• _The task_
Check the entries below for lines with "section"; report only how many there are.

• _Data for this exercise_
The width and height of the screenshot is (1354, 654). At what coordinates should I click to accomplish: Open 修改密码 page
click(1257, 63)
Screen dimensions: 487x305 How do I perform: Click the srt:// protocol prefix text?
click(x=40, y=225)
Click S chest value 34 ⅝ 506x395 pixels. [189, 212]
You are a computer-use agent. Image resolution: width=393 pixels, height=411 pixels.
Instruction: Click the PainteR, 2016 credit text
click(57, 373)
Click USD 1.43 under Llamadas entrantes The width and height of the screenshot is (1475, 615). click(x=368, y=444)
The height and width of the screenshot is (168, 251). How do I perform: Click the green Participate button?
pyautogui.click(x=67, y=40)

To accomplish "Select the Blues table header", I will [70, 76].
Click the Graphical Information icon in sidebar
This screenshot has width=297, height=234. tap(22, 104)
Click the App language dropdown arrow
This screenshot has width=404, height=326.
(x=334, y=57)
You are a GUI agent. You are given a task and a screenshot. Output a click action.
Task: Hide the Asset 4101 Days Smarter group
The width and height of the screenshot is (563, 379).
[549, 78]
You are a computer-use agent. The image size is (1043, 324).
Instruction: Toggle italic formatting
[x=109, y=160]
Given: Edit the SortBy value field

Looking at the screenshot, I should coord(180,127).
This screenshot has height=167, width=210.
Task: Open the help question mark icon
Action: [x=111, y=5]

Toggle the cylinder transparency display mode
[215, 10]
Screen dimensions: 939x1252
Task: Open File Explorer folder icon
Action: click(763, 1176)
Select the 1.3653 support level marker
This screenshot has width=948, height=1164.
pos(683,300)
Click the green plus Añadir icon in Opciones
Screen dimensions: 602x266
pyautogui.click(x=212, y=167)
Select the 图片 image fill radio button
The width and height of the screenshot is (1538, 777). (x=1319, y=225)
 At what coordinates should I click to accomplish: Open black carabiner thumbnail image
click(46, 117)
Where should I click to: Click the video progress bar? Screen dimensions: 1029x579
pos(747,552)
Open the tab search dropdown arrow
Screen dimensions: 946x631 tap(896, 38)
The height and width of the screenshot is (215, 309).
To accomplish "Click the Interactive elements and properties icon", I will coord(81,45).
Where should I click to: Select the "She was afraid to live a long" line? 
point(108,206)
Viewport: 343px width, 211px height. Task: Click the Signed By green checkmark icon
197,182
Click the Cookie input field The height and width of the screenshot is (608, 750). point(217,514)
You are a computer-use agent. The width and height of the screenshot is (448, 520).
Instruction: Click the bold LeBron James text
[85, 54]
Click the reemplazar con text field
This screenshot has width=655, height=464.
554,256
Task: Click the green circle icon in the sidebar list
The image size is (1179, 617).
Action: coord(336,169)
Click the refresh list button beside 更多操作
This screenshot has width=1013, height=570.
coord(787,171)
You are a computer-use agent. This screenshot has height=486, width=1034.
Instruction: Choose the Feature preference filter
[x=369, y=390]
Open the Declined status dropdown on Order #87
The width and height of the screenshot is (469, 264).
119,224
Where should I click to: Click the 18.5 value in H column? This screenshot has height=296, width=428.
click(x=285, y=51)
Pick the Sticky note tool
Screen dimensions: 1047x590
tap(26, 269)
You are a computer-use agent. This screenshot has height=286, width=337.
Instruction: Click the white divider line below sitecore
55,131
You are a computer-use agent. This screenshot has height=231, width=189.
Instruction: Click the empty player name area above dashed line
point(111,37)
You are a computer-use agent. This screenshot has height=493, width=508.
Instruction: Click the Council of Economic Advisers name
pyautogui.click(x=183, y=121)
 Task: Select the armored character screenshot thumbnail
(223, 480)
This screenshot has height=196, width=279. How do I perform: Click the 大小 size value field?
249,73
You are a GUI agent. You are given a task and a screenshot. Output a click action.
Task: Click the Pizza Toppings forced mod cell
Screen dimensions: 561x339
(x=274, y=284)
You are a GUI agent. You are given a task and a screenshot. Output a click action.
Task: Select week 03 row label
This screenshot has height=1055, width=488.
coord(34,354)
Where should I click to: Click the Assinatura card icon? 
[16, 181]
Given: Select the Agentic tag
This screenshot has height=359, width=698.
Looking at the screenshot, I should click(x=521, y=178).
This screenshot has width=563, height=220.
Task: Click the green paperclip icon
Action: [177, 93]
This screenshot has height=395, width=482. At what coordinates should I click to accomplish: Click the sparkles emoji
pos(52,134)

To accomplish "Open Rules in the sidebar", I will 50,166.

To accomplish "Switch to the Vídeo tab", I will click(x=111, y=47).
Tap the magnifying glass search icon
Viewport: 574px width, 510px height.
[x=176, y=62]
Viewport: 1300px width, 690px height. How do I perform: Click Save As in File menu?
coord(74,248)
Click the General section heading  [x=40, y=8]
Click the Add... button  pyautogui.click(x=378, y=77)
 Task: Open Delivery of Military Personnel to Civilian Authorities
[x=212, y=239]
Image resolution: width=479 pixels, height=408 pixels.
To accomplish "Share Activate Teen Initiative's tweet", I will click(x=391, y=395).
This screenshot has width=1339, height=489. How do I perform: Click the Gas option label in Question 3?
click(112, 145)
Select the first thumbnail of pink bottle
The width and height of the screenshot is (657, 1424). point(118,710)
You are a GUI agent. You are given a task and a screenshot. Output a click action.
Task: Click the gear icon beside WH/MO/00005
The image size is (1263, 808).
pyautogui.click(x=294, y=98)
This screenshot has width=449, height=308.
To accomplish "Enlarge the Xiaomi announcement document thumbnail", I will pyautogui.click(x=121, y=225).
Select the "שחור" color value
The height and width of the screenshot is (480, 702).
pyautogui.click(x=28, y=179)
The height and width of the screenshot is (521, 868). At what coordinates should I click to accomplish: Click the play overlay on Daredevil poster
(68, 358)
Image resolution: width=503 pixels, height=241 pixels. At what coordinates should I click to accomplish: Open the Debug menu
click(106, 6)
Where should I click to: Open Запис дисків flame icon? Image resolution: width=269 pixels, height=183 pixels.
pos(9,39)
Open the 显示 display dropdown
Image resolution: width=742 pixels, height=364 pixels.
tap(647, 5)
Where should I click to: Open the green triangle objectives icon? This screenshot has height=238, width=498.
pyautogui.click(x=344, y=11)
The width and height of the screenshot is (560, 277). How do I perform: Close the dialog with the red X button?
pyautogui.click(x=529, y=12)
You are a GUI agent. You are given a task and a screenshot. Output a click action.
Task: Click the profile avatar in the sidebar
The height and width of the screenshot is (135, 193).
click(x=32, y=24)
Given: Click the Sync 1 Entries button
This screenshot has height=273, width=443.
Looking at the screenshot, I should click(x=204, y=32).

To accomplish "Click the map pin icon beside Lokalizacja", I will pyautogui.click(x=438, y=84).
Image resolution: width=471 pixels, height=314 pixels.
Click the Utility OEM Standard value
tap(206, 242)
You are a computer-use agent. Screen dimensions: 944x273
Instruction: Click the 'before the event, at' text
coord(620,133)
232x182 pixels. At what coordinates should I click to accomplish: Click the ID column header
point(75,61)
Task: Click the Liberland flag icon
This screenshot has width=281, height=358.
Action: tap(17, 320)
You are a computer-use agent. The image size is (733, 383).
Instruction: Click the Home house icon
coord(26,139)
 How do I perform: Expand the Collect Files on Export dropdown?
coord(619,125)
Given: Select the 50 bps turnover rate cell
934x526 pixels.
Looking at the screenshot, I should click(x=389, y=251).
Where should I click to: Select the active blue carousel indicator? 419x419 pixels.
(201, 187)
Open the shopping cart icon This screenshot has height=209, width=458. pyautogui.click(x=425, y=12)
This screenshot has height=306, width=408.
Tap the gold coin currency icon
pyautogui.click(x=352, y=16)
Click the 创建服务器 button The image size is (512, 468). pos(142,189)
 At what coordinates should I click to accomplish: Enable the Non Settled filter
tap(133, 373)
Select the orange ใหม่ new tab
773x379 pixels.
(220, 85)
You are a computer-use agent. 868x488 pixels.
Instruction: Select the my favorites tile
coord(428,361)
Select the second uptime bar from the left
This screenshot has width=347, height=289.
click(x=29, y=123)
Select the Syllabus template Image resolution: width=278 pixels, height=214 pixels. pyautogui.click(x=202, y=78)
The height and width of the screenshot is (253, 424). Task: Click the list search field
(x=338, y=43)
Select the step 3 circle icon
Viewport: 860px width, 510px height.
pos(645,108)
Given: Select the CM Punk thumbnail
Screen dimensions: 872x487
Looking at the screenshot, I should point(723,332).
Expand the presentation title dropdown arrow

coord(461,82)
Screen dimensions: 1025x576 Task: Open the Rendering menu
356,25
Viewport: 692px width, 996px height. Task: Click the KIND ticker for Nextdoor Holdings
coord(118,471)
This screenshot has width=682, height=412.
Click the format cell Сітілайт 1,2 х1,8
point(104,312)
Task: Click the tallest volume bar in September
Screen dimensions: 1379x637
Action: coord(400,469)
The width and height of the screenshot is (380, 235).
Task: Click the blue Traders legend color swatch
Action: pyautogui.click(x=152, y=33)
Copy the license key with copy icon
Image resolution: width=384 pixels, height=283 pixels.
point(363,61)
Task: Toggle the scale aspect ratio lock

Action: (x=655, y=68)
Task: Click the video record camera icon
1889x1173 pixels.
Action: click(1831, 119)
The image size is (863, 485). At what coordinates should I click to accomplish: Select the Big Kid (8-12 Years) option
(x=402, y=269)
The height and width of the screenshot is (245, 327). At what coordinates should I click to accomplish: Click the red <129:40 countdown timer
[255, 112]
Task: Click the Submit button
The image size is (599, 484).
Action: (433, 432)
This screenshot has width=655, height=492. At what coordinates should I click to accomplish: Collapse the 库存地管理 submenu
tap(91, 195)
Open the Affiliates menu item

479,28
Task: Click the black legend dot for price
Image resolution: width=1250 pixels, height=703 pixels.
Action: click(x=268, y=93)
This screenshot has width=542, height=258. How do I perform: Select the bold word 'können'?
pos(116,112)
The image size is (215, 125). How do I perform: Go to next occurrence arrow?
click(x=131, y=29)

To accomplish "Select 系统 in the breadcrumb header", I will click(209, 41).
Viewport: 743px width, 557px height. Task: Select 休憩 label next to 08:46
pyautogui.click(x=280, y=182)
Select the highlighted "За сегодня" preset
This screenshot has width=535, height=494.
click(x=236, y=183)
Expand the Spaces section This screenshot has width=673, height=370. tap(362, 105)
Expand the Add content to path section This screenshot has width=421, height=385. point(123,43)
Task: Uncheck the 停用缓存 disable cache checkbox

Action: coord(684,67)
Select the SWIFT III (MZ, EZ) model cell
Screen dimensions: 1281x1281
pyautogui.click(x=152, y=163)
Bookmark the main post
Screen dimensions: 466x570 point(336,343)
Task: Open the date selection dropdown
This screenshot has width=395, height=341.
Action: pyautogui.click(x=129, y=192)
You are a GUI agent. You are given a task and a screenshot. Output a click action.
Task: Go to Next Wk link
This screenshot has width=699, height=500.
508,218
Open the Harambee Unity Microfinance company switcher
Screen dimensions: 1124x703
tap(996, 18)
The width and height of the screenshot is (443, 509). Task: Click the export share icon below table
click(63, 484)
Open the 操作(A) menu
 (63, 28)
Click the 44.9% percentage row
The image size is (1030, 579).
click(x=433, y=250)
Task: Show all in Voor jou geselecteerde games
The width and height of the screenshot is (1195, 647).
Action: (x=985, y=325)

• _Reply_
3